EXERCISE PROMPT: Could you rewrite the items from the line with "You are a computer-use" to the line with "coord(528,343)" as a two-column CSV with the columns instruction and action? Give one row per item, put each item's text and its answer in a separate quoted field, turn line breaks into spaces, and leave the pictures out.

[Excerpt from a dataset]
──────
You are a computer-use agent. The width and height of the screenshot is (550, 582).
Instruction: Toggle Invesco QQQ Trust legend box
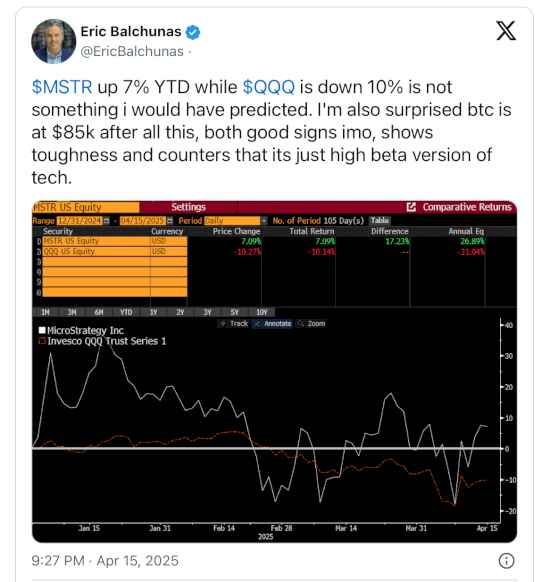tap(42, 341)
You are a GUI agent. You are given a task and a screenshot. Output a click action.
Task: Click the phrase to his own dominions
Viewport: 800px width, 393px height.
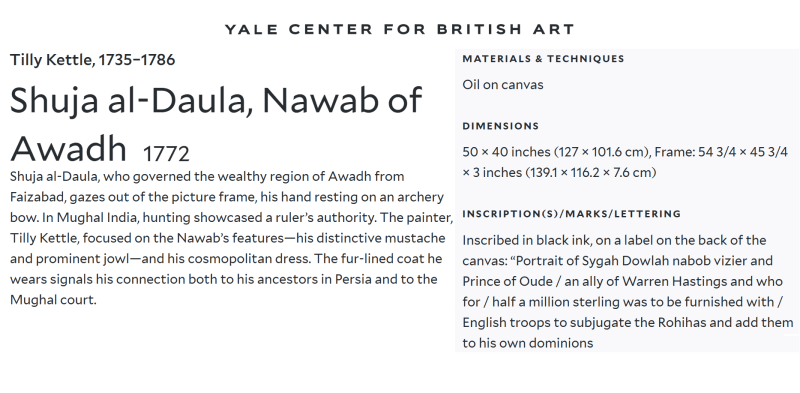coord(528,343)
──────
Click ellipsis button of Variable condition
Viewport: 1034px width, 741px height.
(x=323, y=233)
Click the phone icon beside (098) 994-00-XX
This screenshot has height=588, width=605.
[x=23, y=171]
──────
TASK RESPONSE:
instruction,action
"You are a computer-use agent. The width and height of the screenshot is (550, 582). Instruction: Toggle Invesco QQQ Trust legend box","tap(42, 341)"
"You are a GUI agent. You are given a task and a screenshot. Output a click action. Task: Click the phrase to his own dominions Viewport: 800px width, 393px height.","coord(528,343)"